– Да. На следующий день на митинг вышло еще больше людей. В этот момент у Горбачева были варианты. Он мог арестовать комитет «Карабах», расстрелять несколько человек, танками пройтись по городу. Это было бы сигналом для всего Советского Союза: дальше в своих требованиях идти нельзя. Но он не решился или, наоборот, решился не пойти против этого. Я провожу аналогию с тем, что произошло через год на площади Тяньаньмэнь в Пекине (с 15 апреля по 4 июня 1989 года там собирались протестующие против коррупции, инфляции и безработицы, требующие демократизации граждане Китая. –
– Как вы думаете, какого эффекта добивался Горбачев, отказавшись применять силу?

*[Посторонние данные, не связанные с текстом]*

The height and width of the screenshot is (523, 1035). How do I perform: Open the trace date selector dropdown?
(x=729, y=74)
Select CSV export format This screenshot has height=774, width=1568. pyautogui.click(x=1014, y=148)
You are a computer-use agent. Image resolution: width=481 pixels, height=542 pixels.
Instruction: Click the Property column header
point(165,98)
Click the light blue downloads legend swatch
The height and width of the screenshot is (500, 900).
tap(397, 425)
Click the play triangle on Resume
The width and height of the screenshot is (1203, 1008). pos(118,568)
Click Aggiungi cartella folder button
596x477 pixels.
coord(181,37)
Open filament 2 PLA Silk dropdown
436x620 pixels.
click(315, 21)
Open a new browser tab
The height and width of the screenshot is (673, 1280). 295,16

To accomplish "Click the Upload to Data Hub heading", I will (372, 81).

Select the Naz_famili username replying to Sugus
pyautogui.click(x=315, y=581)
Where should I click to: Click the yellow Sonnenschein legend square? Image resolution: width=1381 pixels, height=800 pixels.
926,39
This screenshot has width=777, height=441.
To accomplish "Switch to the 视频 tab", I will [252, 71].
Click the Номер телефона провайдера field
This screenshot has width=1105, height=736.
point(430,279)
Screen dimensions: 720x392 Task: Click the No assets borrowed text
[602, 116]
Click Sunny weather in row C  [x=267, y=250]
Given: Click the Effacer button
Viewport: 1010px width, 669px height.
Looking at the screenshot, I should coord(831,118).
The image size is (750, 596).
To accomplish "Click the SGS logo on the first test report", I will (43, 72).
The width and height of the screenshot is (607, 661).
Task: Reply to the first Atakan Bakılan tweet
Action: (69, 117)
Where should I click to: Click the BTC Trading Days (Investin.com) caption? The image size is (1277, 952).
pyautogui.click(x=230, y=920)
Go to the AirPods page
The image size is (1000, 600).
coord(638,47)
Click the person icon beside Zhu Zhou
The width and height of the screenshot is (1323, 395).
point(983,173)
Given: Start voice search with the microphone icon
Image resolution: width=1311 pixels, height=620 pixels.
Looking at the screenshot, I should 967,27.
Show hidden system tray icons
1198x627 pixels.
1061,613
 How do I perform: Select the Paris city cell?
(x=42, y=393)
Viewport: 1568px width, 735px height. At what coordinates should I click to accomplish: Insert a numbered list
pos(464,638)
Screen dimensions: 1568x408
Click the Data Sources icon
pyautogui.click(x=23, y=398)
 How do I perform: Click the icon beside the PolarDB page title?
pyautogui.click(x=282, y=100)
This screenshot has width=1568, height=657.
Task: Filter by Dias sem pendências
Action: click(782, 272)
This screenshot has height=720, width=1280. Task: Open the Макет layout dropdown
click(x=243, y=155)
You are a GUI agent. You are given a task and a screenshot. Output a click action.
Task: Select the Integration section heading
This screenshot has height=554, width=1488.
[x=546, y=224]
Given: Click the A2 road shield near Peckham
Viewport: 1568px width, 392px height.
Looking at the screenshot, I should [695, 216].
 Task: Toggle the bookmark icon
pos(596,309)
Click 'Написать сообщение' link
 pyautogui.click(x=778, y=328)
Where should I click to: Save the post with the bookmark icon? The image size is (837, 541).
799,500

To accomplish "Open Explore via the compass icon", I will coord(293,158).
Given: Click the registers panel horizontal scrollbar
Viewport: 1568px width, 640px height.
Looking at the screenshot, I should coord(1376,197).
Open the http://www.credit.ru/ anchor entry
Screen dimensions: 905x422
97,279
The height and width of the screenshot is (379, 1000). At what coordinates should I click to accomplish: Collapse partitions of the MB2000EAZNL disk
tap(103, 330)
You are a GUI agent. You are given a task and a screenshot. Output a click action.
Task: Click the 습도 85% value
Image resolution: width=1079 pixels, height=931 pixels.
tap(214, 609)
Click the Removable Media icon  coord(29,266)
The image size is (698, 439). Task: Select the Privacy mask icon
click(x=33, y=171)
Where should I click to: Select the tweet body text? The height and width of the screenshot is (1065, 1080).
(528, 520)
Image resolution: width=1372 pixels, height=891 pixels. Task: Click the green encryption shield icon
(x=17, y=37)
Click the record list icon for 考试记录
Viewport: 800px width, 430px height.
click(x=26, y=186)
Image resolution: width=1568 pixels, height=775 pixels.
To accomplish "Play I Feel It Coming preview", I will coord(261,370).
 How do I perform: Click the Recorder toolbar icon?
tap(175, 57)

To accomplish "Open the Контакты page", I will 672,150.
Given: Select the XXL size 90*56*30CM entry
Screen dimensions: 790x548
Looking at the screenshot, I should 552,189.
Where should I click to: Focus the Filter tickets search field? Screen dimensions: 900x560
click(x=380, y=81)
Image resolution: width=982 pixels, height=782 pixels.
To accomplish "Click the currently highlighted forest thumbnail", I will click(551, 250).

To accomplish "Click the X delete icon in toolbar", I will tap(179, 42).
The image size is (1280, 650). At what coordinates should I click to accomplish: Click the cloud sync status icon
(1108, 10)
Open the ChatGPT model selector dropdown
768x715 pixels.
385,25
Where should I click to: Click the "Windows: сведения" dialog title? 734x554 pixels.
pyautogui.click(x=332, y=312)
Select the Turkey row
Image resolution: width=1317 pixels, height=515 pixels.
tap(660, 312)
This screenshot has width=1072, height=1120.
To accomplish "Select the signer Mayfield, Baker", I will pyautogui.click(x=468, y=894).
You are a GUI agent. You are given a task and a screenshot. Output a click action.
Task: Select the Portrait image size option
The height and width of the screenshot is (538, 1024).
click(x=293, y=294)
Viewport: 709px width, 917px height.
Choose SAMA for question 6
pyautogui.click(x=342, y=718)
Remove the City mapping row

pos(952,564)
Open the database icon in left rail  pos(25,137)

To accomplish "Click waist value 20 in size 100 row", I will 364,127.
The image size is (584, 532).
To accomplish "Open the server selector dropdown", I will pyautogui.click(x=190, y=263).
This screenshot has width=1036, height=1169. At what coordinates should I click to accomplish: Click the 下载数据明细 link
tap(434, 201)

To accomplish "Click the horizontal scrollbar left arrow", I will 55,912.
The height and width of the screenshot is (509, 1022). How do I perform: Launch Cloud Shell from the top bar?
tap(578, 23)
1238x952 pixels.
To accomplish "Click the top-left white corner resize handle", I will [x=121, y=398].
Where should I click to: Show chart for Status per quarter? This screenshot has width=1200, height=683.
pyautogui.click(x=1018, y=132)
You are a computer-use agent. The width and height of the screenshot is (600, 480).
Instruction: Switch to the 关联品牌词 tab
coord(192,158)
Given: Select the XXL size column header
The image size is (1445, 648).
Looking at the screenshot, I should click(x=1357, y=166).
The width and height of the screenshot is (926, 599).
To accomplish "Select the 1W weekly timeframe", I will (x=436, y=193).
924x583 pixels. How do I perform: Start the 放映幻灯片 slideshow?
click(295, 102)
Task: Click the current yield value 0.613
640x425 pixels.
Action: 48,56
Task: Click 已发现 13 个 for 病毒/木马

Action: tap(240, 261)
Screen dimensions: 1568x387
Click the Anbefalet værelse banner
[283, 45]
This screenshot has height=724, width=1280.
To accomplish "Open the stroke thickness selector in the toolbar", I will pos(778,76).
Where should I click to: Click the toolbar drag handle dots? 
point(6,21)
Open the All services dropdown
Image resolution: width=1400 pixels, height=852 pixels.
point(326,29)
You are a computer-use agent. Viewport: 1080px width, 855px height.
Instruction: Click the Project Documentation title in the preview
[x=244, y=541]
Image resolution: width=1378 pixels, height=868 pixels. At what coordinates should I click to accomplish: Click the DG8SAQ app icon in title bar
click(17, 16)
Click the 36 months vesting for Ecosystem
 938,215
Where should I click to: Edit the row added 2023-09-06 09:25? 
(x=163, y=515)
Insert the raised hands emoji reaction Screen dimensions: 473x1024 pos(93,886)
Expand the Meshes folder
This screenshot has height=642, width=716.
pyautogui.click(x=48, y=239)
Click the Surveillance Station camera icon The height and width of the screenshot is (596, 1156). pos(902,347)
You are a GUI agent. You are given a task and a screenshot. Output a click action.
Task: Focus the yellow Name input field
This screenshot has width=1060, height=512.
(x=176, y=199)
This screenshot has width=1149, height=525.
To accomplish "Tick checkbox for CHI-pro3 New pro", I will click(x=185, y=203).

– Когда я был премьер-министром, я разговаривал с ним об этом несколько раз. Он делился, на мой взгляд, несбыточными мечтами о Советском Союзе как некоем подобии Соединенных Штатов, то есть о таком либеральном, демократическом обществе, где большие области и республики имеют такие же права, как штаты в США. У нас даже был разговор на эту тему с госсекретарем США Джеймсом Бейкером. Кажется, в январе 1991 года Бейкер приехал в Москву, и посол США в Советском Союзе пригласил меня на обед с ним. На этом обеде были я, Анатолий Собчак, Гавриил Попов, [Звиад] Гамсахурдия и Тенгиз Сигуа из Грузии, премьер-министр Узбекистана, патриарх московский Алексий и еще человека два. Мы обсуждали, что происходит с Советским Союзом. С одной стороны, Штатам было очень выгодно, чтобы Советский Союз ослабел и стал либеральным. И мне казалось, что они должны были желать распада СССР. С другой стороны, Бейкер довольно искренне говорил, что они боятся этого, потому что ядерное оружие расползется по разным республикам, начнутся национальные войны – это их очень-очень пугало.
– Это проявилось и в Беловежье, когда Буш разговаривал с Ельциным, и первый его вопрос был, как вспоминал Кравчук: «Как вы договорились по поводу ядерного оружия?»
– Да, и я чувствовал, что Бейкер не провоцирует, а говорит искренне. Я же в своей застольной речи говорил, что в СССР есть республики, которые имеют более долгую историю государственности, чем сам Советский Союз, и они будут использовать это для выхода из его состава. Если сейчас подавлять эти проявления, говорил я, все равно рано или поздно все распадется, но с большим взрывом. Поэтому нужно регулировать процесс, а не сдерживать его. К моему удивлению, когда мы вышли из зала, ко мне подошел Алексий и сказал: «Я слышал речь мудрого человека». Мне казалось, что как русский человек он должен быть против того, о чем я говорил, но он не возражал. Меня это очень заинтересовало.
– Известный российский эксперт по Кавказу Сергей Маркедонов писал, что к 1991 году в национальных республиках СССР этнический национализм стер противоречия между диссидентами и коммунистической номенклатурой. Так было в Грузии, когда Гамсахурдия пошел на Цхинвали вместе с первым секретарем ЦК Гумбаридзе; так было в Азербайджане, когда портреты Гейдара Алиева висели в кабинетах лидеров Народного фронта. В Армении лидеры Компартии тоже стали сторонниками национальной независимости?
– Нет, в Армении все было сложнее. После 1915 года, когда мы потеряли полтора миллиона человек и территории, у нас возникло ощущение, что нашу безопасность может обеспечить только Россия. Поэтому отделение от Советского Союза и независимость означали для нас начало самостоятельного плавания, когда рядом Турция, которая, как мы считали, только и ждет, как уничтожить то, что от нас осталось. Поэтому вопрос независимости, конечно, был актуален для руководителей движения диссидентов, но особой популярностью не пользовался ни у коммунистов, ни у большей части населения. Население пришло к этому постепенно.